Chiraz Latiri est directrice générale du Centre national du cinéma et de l’image depuis juillet 2017. Celle qui a élu domicile à la maison de Fadhel Achour à La Marsa peut aujourd’hui se targuer d’avoir aidé cette structure, placée encore sous l’aile du ministère des Affaires culturelles, à faire sa mue. Ces dernières années, nul n’est passé à côté de la prolifération d’oeuvres cinématographiques en Tunisie. Cette année, la Tunisie rayonne à Cannes. Jamais, depuis la création du festival, on avait vu autant de films tunisiens proposés sur la Croisette. Et tous s’accordent à dire que cette profusion témoigne d’une renaissance du cinéma tunisien. Un salut qui laisse entrevoir de nombreuses ficelles.
Place à la jeunesse
D’aucuns ont remarqué que la plupart des oeuvres présentées cette année sous les cieux du Festival de Cannes sont l’oeuvre de jeunes réalisateurs peu connus du grand public. Tel Ala Eddine Slim, un jeune Tunisien qui a fait son premier long métrage The last of us doublement primé à Venise en 2016, et qui a fait sensation sur la Croisette. Sélectionné à la Quinzaine des réalisateurs, son deuxième long métrage Tlamess qui met en scène l’errance sans fin d’un jeune soldat, a créé la surprise. Cela confirme l’émergence d’une nouvelle génération qui est en train d’apparaitre au premier plan et d’imposer un nouveau style où la propension à l’innovation et la volonté de se jouer des anciens codes prévalent sur toute autre considération. « C’est une génération qui est capable de monter un film avec très peu de moyens », affirme Chiraz Latiri. C’est une manière qui ne lui est pas du tout étrangère puisque depuis qu’elle a repris les rênes du CNCI, elle fait de la place aux jeunes. Le CNCI intervient auprès des étudiants et s’investit beaucoup auprès des écoles. En multipliant les initiatives de soutien à la production de films d’études et en misant sur la formation, le CNCI célèbre la créativité, libère les talents et éveille l’appétence des jeunes. Le CNCI a introduit des programmes d’incubation, a débloqué une prime pour la production des films d’étudiants et surfe sur la vague digitale. Cela ramène un nouveau souffle à la production cinématographique et tord le cou à l’idée que le succès se monnaie à coups de gros financements.

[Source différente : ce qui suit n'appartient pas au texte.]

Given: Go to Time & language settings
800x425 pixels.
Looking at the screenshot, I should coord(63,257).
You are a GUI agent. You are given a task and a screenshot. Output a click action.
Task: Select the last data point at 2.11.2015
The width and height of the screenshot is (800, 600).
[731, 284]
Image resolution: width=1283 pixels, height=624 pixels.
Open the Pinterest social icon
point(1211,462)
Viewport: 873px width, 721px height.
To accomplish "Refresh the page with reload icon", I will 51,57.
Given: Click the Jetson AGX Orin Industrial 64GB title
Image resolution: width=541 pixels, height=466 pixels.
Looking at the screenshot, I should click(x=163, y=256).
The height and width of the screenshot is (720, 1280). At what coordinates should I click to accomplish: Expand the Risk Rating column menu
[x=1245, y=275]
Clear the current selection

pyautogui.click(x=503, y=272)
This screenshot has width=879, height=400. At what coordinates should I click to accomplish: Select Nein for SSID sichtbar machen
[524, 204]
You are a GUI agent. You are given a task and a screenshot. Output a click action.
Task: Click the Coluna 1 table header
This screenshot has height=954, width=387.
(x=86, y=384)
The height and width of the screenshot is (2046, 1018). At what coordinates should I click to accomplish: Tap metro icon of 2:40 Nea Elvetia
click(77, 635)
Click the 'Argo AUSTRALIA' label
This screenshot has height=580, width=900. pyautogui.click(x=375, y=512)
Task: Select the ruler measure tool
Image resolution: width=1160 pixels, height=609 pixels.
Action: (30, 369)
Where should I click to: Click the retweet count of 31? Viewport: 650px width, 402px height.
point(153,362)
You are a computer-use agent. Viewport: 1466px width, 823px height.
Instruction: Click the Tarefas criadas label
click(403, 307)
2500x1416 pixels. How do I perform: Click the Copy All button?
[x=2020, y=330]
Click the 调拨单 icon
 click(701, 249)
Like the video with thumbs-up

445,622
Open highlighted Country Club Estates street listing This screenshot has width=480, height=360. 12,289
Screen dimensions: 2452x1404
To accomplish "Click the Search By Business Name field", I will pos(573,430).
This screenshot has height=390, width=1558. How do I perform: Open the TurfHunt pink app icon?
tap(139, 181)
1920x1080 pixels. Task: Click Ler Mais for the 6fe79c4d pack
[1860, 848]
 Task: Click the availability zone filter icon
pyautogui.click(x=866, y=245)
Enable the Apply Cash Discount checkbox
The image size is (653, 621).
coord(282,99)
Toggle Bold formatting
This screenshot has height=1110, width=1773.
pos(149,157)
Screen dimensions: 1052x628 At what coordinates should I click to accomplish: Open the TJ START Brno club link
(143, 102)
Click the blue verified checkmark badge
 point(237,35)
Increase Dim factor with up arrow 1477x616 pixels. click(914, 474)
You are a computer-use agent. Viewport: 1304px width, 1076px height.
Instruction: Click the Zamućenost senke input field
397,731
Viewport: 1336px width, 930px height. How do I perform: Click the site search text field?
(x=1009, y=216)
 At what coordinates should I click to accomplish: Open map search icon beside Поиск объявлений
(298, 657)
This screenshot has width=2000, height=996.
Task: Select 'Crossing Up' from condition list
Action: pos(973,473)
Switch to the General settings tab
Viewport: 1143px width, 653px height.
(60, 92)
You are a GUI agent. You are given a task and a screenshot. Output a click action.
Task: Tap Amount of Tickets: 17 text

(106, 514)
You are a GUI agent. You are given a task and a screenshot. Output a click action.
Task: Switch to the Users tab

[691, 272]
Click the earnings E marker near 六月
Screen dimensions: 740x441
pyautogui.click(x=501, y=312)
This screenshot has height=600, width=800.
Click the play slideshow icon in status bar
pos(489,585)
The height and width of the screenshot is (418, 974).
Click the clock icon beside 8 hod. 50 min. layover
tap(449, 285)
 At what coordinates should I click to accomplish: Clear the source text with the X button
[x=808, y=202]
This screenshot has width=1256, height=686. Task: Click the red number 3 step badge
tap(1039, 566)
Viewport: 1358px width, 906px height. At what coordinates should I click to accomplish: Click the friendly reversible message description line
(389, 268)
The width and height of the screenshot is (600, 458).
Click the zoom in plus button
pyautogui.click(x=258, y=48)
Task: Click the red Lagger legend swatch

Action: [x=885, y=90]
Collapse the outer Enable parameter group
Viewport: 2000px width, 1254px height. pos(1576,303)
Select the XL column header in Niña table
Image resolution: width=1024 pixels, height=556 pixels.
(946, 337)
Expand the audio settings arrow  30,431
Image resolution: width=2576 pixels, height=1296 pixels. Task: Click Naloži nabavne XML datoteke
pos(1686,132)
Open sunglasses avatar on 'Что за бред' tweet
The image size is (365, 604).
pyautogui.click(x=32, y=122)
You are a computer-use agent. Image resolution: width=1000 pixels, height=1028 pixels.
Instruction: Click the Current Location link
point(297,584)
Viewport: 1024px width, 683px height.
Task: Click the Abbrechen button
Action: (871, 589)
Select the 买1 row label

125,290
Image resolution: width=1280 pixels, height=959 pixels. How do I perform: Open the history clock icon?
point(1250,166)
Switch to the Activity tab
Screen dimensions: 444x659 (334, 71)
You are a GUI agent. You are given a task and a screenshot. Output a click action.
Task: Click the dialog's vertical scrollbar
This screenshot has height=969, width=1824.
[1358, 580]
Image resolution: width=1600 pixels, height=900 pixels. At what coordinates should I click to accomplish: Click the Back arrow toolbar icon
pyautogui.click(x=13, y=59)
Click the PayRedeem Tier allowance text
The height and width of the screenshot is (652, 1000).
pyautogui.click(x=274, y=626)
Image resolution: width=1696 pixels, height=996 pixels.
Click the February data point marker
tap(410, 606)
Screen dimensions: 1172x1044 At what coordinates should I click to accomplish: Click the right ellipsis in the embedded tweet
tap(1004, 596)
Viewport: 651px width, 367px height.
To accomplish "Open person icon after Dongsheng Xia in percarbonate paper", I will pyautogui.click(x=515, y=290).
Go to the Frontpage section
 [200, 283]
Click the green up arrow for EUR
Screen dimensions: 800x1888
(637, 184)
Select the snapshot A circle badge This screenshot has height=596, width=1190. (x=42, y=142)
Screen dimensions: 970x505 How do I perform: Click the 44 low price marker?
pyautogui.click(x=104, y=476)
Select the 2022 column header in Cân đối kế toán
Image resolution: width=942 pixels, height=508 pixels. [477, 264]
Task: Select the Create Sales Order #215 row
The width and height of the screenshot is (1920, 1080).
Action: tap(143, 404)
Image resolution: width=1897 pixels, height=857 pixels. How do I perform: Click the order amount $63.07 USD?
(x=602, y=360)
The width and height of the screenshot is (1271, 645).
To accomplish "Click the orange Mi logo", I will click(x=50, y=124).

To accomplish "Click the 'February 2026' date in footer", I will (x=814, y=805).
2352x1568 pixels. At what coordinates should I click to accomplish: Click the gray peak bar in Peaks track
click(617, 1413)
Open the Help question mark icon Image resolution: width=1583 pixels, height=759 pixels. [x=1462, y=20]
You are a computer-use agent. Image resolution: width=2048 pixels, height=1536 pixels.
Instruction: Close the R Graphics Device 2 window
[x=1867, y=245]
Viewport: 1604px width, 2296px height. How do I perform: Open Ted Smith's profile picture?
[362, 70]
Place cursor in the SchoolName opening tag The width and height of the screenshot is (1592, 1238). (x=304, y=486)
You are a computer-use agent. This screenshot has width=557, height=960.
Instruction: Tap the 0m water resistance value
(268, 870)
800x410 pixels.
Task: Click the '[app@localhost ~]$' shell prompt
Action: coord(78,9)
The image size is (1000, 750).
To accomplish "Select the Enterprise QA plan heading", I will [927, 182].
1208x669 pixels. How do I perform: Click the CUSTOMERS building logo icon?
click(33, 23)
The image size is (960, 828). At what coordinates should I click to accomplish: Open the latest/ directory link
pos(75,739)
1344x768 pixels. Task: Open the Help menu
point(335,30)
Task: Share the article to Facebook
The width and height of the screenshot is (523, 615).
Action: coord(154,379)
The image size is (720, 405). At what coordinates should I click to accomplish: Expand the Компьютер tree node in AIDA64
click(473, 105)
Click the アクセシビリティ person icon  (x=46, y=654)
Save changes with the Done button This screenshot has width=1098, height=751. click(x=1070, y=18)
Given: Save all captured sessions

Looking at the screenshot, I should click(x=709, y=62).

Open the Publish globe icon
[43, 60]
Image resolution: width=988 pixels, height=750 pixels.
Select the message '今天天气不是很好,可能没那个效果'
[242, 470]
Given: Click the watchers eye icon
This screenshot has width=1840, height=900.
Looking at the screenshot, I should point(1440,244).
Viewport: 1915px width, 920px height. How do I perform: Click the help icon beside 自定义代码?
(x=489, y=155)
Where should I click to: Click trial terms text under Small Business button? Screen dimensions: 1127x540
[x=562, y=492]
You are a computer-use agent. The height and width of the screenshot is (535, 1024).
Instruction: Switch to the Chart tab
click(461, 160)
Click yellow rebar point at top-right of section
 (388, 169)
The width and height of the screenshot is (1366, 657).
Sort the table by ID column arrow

Libérer toutes les chaînes de production
Depuis qu’elle est à la tête du Centre national du cinéma et de l’image, Chiraz Latiri veille à concilier des logiques parfois inconciliables, combiner une sorte de logique plutôt lucrative à une vision purement artistique pour préserver chaque intérêt et permettre l’essor de l’industrie cinématographique. Sous la tutelle du ministère des Affaires culturelles le CNCI vient en aide aux producteurs. Un fonds visant à élargir le financement du 7ème art au privé a été débloqué. Les producteurs sont aujourd’hui gravement sous-capitalisés et l’enveloppe qui vient d’être consacrée par le CNCI permettra de les appuyer et leur donnera un coup de pouce. Pas pour autant en faire des producteurs assistés. D’ailleurs, les discussions sur l’avance sur recette sont bien avancées. L’idée est que l’aide sera déduite des recettes de billetterie au prorata de la contribution, une fois tous les frais payés. Une alternative qui permettra au CNCI de constituer des bases de données, inexistantes aujourd’hui et indispensables pour mettre en place des stratégies d’amélioration. Le CNCI espère aussi convaincre le privé d’investir dans le cinéma. Ce genre d’initiative est quasi inexistant et cela ne relève pas du tout de l’évidence d’inverser une logique où le public dicte toutes les règles. Animé par la volonté de renforcer son positionnement africain et arabe, le CNCI veut aussi développer les filières africaine et arabe. La Tunisie est aujourd’hui jugée trop proche de ses partenaires européens. Les fonds de coproduction tuniso-européens à l’instar du Fonds de coproduction tuniso-français ou du Fonds de codéveloppement tuniso-italien vont continuer à jouer pleinement leur rôle. Néanmoins, il est aussi essentiel de se tourner vers les partenaires africains et arabes, laisse entendre Chiraz Latiri. Récemment, un programme de codéveloppement Sud-sud baptisé « Sentoo » (Espoir) vient d’être lancé. Initié par la Tunisie en coopération avec le Centre du cinéma africain, le programme réunit six pays africains (la Tunisie, le Maroc, le Sénégal, le Burkina Faso, le Mali et le Niger) et vise à promouvoir la rive Sud-sud pour en faire un nouveau pôle d’attraction. La Côte d’ivoire, le Congo, le Togo et le Bénin se joindront au programme SENTOO en 2020. Le CNCI va aussi élargir son réseau et
mettre en place de nouvelles plateformes pour mettre en liaison les producteurs et favoriser la coproduction de films Sud-sud. Le CNCI milite aussi pour étendre l’accès au cinéma au plus grand nombre. Il en est cette année à sa deuxième édition. Le festival Manarat a fait découvrir à un grand nombre de Tunisiens des productions méditerranéennes grâce à des projections gratuites sur les plages. Le festival est généralement précédé par des rencontres de représentants des centres de cinéma et des réunions de fonds d’aide pour faire fructifier les nouvelles productions. Autant de programmes de codéveloppement et de coproduction qui illustrent la volonté de la Tunisie de nouer des partenariats et de hisser son industrie.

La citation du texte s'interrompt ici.